◆ **Opdracht**:
Zoek in de tekst over de box 3-heffing het antwoord op deze drie vragen.
1. Op welke datum deed de Hoge Raad zijn uitspraak over box 3?
2. In welk jaar is de belastingwet aangepast?
3. Welk forfaitair rendement noemt de tekst als voorbeeld voor 2022 bij een relatief laag belegd vermogen?

======== Selectie ========

Bom onder de box 3 heffing

Onderwerpen in deze nieuwsflits:

– Bom onder de box 3 heffing
– Gebruikelijk loon DGA 2022

Bom onder de box 3 heffing

Op 24 december 2021 heeft onze hoogste belastingrechter – de Hoge Raad – een erg belangrijke uitspraak gedaan over de belastingheffing in box 3 van de inkomstenbelasting (inkomen uit sparen en beleggen). Hierin legt de Hoge Raad een bom onder de box 3 heffing. Vanwege uw mogelijke belang bij deze rechtspraak, informeren wij u uitgebreid over de inhoud.

De belastingheffing in box 3 wekt al jaren veel weerstand op. Het in de afgelopen jaren risicoloos te behalen rendement is minimaal (of inmiddels zelfs negatief door over de spaarrekening aan de bank te betalen rente). Maar de belastingaanslag over vermogen in box 3 blijft bij wat hogere vermogens uitgaan van een forfaitair rendement van meer dan 4%! Daarom wordt al jaren veel geprocedeerd over deze belastingheffing.

In eerdere procedures tegen box 3 over de jaren tot en met 2016, was de Hoge Raad nog terughoudend. Ook toen was het oordeel dat het inkomen wat risicoloos met sparen en beleggen kon worden behaald, lager was dan de forfaitaire 4% in de belastingwet. Maar gelijktijdig was het oordeel dat de wetgever een ruime beoordelingsmarge toekomt, waardoor de regeling niet als ‘buitenproportioneel’ werd bestempeld. Het werd aan de wetgever overgelaten om de wet aan te passen en het rendementspercentage meer in overeenstemming te brengen met de werkelijkheid.

Daarom is de belastingwet in 2017 aangepast. Over een relatief laag belegd vermogen, is het forfaitaire rendement nu lager dan de voorheen geldende 4% (in 2022 bijvoorbeeld 1,82%). Maar voor hogere vermogens vanaf ongeveer € 100.000 per persoon, is het percentage al hoger dan 4%. Het argument hiervoor is dat mensen met een wat lager vermogen vaak kiezen voor sparen (met lage rente) terwijl bij een hoger vermogen meer wordt gekozen voor beleggingen met een beter rendement.

======== Brongegevens ========

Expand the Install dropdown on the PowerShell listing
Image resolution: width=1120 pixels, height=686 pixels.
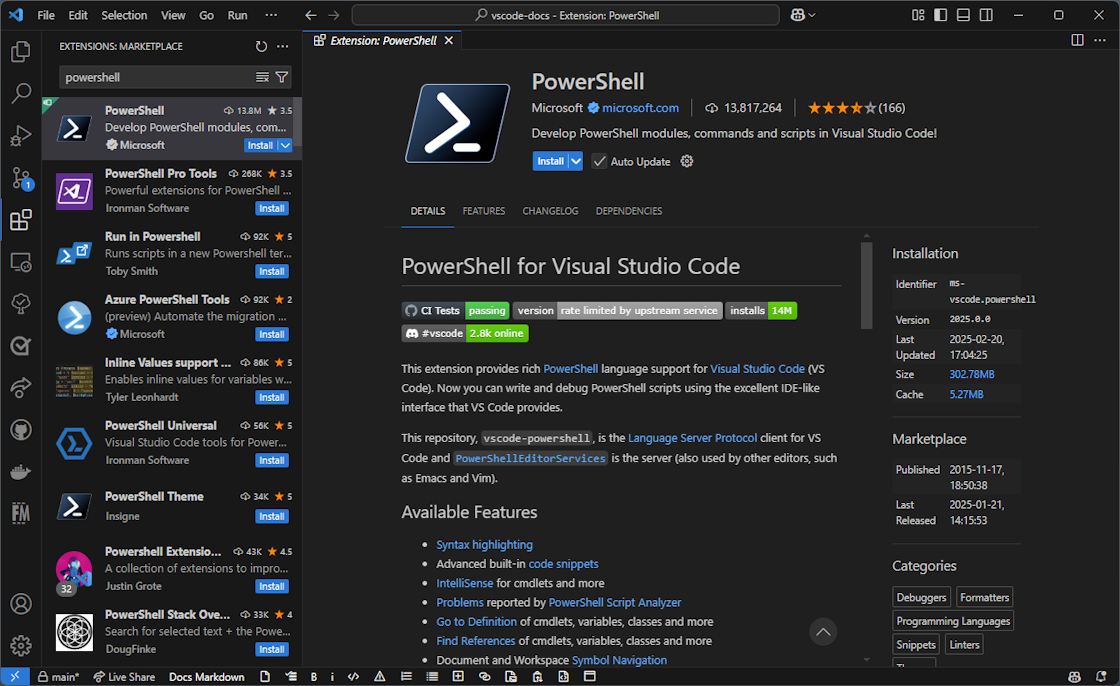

========

◆ **Antwoord**:
1. Op 24 december 2021.
2. In 2017.
3. 1,82%.